> **Work instructions**
[1] According to the forum thread on pyocd and openocd flash speed, why is pyocd slower when programming flash through a J-Link?
[2] Reproduce word for word the part of the pyocd and openocd flash speed thread running from "loveshipting avatar Dec" down to "way they work.".
[3] Write the next part of the forum thread on pyocd and openocd flash speed, picking up after its final sentence.

> **Text provided**
"""
But, if I use openocd, the speed is 90KB/S, is that normal?

***************************************
** Silicon: 0xE455, Family: 0x102, Rev.: 0x12 (A1)
** Detected Device: CY8C624AFNI-S2D43
** Detected Main Flash size, kb: 2048
** Flash Boot version: 3.1.0.378
** SFlash version: 292144
** Chip Protection: NORMAL
***************************************
Info : psoc6.cpu.cm4: hardware has 6 breakpoints, 4 watchpoints
Info : psoc6.cpu.cm4: external reset detected
Info : Listening on port 3333 for gdb connections
Info : Listening on port 3334 for gdb connections
adapter speed: 5000 kHz
Info : SWD DPIDR 0x6ba02477
target halted due to debug-request, current mode: Thread
xPSR: 0x41000000 pc: 0x000000e0 msp: 0x080ff800
** psoc6.cpu.cm4: Ran after reset and before halt...
target halted due to debug-request, current mode: Thread
xPSR: 0x01000000 pc: 0x0000012a msp: 0x080ff800
** Programming Started **
auto erase enabled
Info : Flash write discontinued at 0x100227c8, next section at 0x10025000
Info : Padding image section 0 at 0x100227c8 with 56 bytes (bank write end alignment)
[100%] [################################] [ Erasing     ]
[100%] [################################] [ Programming ]
Info : Padding image section 1 at 0x101eb1a4 with 92 bytes (bank write end alignment)
[100%] [################################] [ Erasing     ]
[100%] [################################] [ Programming ]
wrote 1870336 bytes from file ./build/CY8CPROTO-062-4343W_B20/Debug/SmartWatch.hex in 19.714502s (92.648 KiB/s)
** Programming Finished **

** Verify Started **
verified 1870188 bytes in 3.504242s (521.184 KiB/s)
** Verified OK **
** Resetting Target **
Info : SWD DPIDR 0x6ba02477

loveshipting avatar Dec 07 '21 06:12 loveshipting

Ooh, that's quite a difference! pyocd is currently (considerably) slower programming flash through a J-Link than letting the J-Link do the programming (which is how openocd works). That's because pyocd uses the low-level J-Link DAP commands instead of the high level J-Link flash programming commands. This is mostly for compatibility and consistent behaviour, but using the low-level commands is a lot slower due to the way they work.
"""
> **Recorded information**
"""
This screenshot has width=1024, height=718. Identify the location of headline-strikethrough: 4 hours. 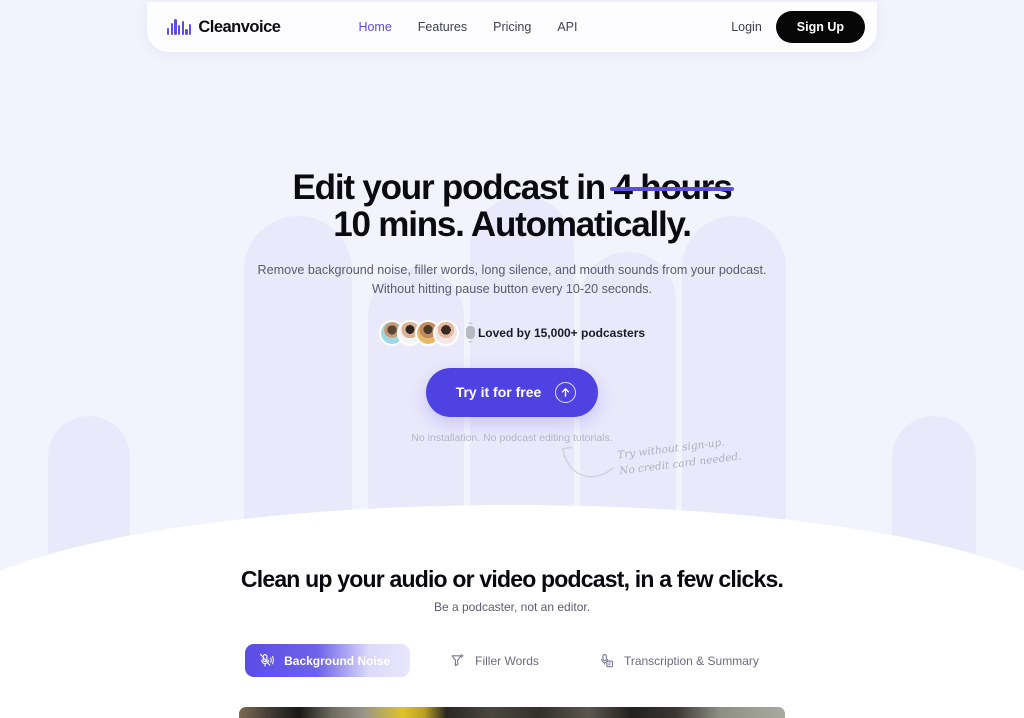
"""
> **Responses**
[1] It uses the low-level J-Link DAP commands instead of the high-level J-Link flash programming commands.

[2]
loveshipting avatar Dec 07 '21 06:12 loveshipting

Ooh, that's quite a difference! pyocd is currently (considerably) slower programming flash through a J-Link than letting the J-Link do the programming (which is how openocd works). That's because pyocd uses the low-level J-Link DAP commands instead of the high level J-Link flash programming commands. This is mostly for compatibility and consistent behaviour, but using the low-level commands is a lot slower due to the way they work.

[3]
There's a lot of room for improvement, but I haven't had time to do it myself. This is an area ripe for someone from the community to work on. 😉 Sorry the performance is so bad right now.

flit avatar Dec 07 '21 22:12 flit

stlink v2-1 is significantly faster than jlink in pyocd (rougly ~5 times, I can do more precise benchmarks). Is that expected as stlink has limited low-level command capabilities? (at least in openocd, stlink is HLA - high level adapter)

diggit avatar Apr 16 '22 08:04 diggit

Yep, that's expected at the moment. STLink actually has pretty good low-level commands. JLink's are pretty close to the same. The major difference is that STLink makes it easier to use high level memory transfer commands, and 1) they work with any AP, 2) you can configure the AHB/AXI transfer attributes. Neither of which are possible with JLink afaik. So there's no reason to use HLA with STLink (this wasn't true for early STLink2 firmware versions).

It's definitely possible to improve JLink performance on pyocd to approximate equal STLink or CMSIS-DAPv2, and not really all that hard. But someone other than me will have to implement it if it's to be done in the forseeable future. The main changes required are to use high level memory transfers if the JLink device type is configured correctly (so basically duplicating the pyocd target type name, but sometimes slightly different spelling of the part number 😞), plus a fallback to the non-accelerated memory transfers (e.g. the current method) for secondary cores and other APs.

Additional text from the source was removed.